* TASK INSTRUCTIONS *
Return the records verbatim, from the line containing "Task: Click the Awaria row label" through the end of the records, both ends included.
____________
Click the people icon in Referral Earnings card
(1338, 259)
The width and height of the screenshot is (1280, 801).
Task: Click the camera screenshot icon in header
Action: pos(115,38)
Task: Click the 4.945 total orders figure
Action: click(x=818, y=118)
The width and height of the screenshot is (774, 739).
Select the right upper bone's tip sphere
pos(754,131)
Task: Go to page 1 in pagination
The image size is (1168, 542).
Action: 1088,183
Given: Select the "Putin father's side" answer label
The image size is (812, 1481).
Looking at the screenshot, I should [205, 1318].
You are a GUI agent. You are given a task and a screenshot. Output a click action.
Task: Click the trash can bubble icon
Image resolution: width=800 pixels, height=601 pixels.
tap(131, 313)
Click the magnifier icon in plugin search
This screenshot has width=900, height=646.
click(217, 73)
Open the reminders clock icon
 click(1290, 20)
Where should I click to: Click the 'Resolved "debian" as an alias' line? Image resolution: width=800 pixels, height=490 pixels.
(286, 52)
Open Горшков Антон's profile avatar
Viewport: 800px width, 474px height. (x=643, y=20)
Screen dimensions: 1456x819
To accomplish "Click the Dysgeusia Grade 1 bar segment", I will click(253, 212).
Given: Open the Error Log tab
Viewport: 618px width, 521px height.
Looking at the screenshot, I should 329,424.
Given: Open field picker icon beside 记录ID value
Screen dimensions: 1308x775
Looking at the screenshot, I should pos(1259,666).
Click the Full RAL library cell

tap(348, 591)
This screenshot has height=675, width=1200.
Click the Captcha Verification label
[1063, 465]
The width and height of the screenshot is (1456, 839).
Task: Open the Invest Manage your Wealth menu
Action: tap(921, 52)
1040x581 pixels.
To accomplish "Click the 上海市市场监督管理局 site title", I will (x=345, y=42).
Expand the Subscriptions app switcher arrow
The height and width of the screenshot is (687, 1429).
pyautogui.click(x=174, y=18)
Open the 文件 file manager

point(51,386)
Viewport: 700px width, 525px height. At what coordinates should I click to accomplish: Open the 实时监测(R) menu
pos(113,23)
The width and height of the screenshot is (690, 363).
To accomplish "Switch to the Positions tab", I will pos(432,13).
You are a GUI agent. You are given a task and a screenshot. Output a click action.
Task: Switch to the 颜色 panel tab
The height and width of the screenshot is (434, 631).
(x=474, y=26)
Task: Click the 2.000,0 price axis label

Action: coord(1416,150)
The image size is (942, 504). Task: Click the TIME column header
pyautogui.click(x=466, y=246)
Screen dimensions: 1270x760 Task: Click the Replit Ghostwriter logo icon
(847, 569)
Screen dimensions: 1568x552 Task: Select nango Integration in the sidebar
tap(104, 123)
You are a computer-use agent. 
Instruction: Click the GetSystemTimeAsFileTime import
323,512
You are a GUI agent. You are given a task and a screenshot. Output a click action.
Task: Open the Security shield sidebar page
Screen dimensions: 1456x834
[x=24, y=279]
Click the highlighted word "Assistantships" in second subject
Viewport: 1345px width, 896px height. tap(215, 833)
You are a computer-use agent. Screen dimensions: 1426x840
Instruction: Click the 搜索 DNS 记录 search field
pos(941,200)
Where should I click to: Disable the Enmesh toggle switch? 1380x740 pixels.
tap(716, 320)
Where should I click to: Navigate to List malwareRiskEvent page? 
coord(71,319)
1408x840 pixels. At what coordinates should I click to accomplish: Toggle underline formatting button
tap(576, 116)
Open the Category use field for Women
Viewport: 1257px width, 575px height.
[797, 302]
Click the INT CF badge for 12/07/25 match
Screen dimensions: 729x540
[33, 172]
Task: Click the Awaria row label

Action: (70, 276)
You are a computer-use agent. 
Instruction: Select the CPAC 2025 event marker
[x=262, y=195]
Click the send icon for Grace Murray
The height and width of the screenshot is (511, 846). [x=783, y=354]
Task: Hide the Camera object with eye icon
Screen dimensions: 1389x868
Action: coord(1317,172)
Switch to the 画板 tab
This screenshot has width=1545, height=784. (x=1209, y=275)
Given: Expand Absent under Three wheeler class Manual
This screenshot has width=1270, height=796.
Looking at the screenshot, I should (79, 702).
____________
* EXERCISE RESULT *
Task: Click the Awaria row label

Action: (70, 276)
You are a computer-use agent. 
Instruction: Select the CPAC 2025 event marker
[x=262, y=195]
Click the send icon for Grace Murray
The height and width of the screenshot is (511, 846). [x=783, y=354]
Task: Hide the Camera object with eye icon
Screen dimensions: 1389x868
Action: coord(1317,172)
Switch to the 画板 tab
This screenshot has width=1545, height=784. (x=1209, y=275)
Given: Expand Absent under Three wheeler class Manual
This screenshot has width=1270, height=796.
Looking at the screenshot, I should (79, 702).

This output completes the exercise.